SOMERVILLE — The battle for Question 1 is officially on.
The Massachusetts Nurses Association, the labor union behind the statewide ballot question to increase nurse staffing in hospitals, slammed hospital executives Tuesday for opposing the measure.
The ballot question would set strict limits on the numbers of patients assigned to hospital nurses. Union officials say it’s necessary to ensure that patients receive safe care. Hospital executives say the policy is ill-conceived and enormously costly, and they have been paying for television ads that make that argument.
Union officials held a press conference Tuesday outside the hulking corporate office of Partners HealthCare to target hospital leaders and their big salaries. Partners is the state’s largest hospital system.
Advertisement
“Hospital executives are the reason that we need safe patient limits in the first place,” said Donna Kelly-Williams, president of the nurses association. “Hospital executives are the ones who have ignored nurses’ concerns, claiming a lack of resources for safe patient care, while pocketing seven-figure salaries.”

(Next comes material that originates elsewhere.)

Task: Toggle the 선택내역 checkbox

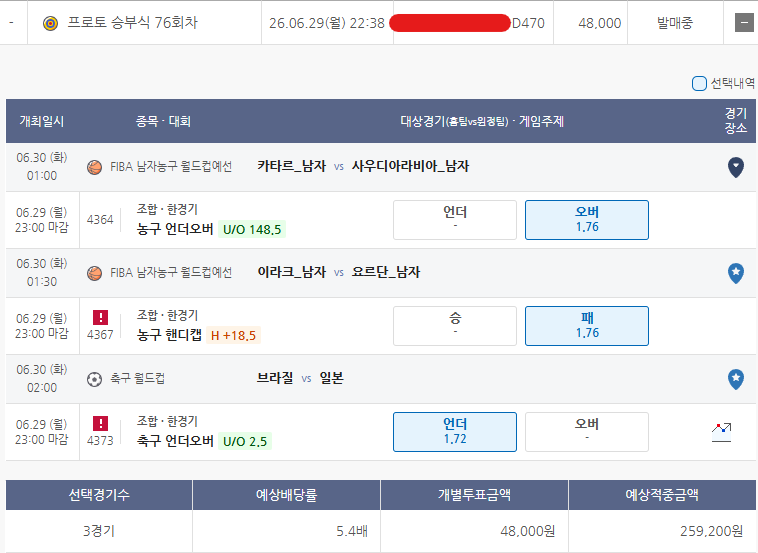Action: coord(699,84)
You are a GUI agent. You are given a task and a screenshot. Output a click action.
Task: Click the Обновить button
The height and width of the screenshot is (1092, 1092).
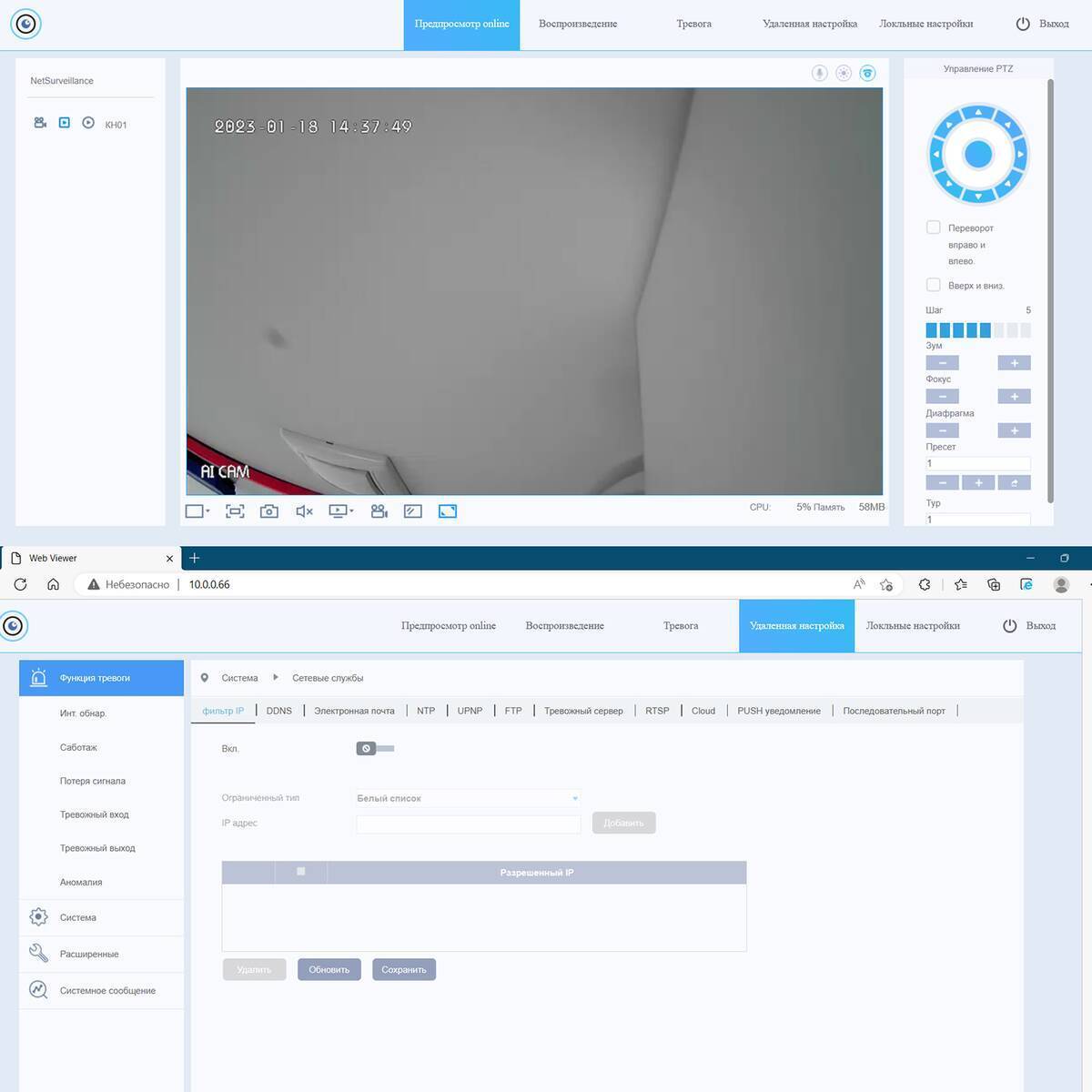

Hospital executives say the ballot question would force them to hire thousands of additional nurses in a matter of weeks and would cost nearly $1 billion a year. And they argue that they would have to close 1,000 beds for psychiatric patients across the state because they wouldn’t be able to hire enough nurses to comply with the ratios mandated by the ballot language.
The hospitals-backed coalition opposing the ballot question criticized the union’s “publicity stunt” Tuesday and accused the union of making a “self-serving attempt to increase its membership.”
Patients are safest “when staffing decisions are made in real time by the nurses and health care professionals delivering care, not by union leaders and rigid government mandates,” the group said in a statement.
Expect more barbs to be thrown between now and Election Day.